Agile Implementation: Methodology & Strategy

Instructor: Jagina McIntyre

Jagina has conducted professional training in communications and analytics for 12 plus years, with a a degree from Kent State University in Journalism and Communications.

Welcome to agile implementation methodology and strategy, where you will learn the benefits of working within or executing a flexible project plan. This type of project plan leads cohesive teams to producing timely results.

Agile Implementation

Do you have a project idea or business that needs to move forward? How should you go about planning it? You might think of planning the whole thing from start to finish, but what if unpredictable changes need to be made as you go? Perhaps an agile implementation plan would be best for you.

Agile implementation is a form of project management that works in small increments and well suited to projects that could become irrelevant once delivered, especially useful in software development. The key to the agile plan is that it provides flexibility for changes to the product as it continues to be be developed.

The waterfall method is where progress goes from the idea, to analysis and design, to building the product, testing it, and then making it. An agile implementation methodology is an alternative in that it doesn't require one phase of a project to be complete before the next portion can begin.


Imagine you are working for an ice cream company that plans to open up road side stands. Your vision is to have ice cream vendors selling banana splits at the corner of every major crosswalk intersection downtown by the end of the current year.

Using this method would require that a team planning session be held to decide a year from now how this ice cream empire will look and operate.

An agile plan would take a different approach by perhaps starting with the construction of the first cart, selecting the product to sell, and identifying one prime location to place the cart. The agile approach will allow you to get feedback on what's working or not and continue to make revisions to your strategy as your build toward your vision.

The Agile Team

There should typically be at least four roles to the agile team:

  1. the developers - responsible for the actual technical design, programming and testing
  2. the product manager - the subject matter expert who monitors the expectations of the stakeholders
  3. the project facilitator (often called a 'scrum master') - works with the development team to keep a consistent flow and hold to deadlines
  4. the stakeholders- internal or external customers who are nonparticipating yet impacted by the final solution.

Communication among the roles is often daily, excluding the stakeholders, where it may only meet at the end of each sprint release. It is helpful have representatives in the team experienced with agile implementation.

The Vision

The vision should be written and presented to the team first, but also align with the overall company strategy. Within an agile implementation plan the vision should be broad to create room for flexibility.
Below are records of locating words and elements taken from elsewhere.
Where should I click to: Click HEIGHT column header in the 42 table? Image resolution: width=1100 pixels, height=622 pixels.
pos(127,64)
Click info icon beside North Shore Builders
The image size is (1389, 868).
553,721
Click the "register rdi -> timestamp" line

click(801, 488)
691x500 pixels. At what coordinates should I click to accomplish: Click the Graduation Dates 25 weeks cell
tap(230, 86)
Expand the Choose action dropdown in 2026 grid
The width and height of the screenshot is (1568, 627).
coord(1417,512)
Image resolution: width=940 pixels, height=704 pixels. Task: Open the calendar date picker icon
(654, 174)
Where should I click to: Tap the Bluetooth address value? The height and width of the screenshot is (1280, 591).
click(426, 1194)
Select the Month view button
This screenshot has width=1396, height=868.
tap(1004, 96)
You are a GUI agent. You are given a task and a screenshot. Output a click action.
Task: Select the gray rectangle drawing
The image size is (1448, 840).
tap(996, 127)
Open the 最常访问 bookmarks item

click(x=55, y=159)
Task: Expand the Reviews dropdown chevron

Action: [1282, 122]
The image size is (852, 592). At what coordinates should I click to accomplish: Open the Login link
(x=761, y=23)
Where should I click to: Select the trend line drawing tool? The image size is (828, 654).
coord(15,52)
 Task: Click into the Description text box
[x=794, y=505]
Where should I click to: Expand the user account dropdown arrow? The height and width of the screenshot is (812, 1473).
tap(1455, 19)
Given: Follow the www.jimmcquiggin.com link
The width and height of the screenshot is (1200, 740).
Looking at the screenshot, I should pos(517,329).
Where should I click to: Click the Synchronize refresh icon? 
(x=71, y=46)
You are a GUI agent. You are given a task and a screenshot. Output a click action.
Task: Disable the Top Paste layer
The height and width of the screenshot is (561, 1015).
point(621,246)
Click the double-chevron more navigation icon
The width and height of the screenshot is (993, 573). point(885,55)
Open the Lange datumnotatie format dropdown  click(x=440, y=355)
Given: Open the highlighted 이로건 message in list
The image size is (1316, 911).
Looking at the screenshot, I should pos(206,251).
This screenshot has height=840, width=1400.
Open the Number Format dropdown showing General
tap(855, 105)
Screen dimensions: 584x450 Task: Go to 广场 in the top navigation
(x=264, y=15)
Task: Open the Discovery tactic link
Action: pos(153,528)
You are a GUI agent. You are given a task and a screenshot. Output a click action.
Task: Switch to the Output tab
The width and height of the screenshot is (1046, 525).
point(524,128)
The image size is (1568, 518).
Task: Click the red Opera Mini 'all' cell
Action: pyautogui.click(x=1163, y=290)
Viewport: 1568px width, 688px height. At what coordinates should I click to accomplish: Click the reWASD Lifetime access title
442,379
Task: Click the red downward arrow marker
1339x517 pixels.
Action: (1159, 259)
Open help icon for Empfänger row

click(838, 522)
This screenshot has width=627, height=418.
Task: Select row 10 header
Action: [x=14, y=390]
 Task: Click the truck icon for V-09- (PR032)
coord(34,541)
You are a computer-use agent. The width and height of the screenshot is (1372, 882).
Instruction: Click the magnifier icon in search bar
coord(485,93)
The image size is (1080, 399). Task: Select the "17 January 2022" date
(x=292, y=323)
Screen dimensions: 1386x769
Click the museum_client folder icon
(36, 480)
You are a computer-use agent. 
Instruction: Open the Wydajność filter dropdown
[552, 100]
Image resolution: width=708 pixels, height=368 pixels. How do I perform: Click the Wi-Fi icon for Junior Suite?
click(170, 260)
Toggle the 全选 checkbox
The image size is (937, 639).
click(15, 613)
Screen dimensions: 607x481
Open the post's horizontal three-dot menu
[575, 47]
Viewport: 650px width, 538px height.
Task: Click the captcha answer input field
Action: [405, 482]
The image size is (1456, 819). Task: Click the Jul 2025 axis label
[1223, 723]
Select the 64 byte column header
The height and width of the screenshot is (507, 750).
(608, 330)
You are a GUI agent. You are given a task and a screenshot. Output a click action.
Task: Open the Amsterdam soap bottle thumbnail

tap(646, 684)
For example, the vision for the ice cream business was very specific. It stated that there should be road side stands at defined points, selling a very specific type of ice cream. That vision may cause the company to spend all their budget upfront purchasing one flavor of ice cream and narrowing their search for locations.

An agile vision statement would be more like 'We would like to sell ice cream downtown by the end of the year.' The statement has more flexibility and allows for developers to come up with various solutions.

Timeline and Communication

An agile plan includes tentative and loose release dates for portions of the projects, referred to as sprints. An agile plan should contain three to five sprints for shorter projects. For projects that span more than a year, four to six week sprints work best. These sprints are short intervals, where a working product is delivered at the end of of the sprint. Each sprint has a brief planning session to start it off, a sprint release to present the working product, and a sprint retrospective to review the successes and failures within that sprint cycle.

The timeline will have flexible dates, but the communication on adjustments to those dates should be daily among the teams' roles. A key feature of the agile plan is to have accurate and timely communication. The product manager is responsible for representing the stakeholders' voice in the conversation with developers, which is how developers know of business changes.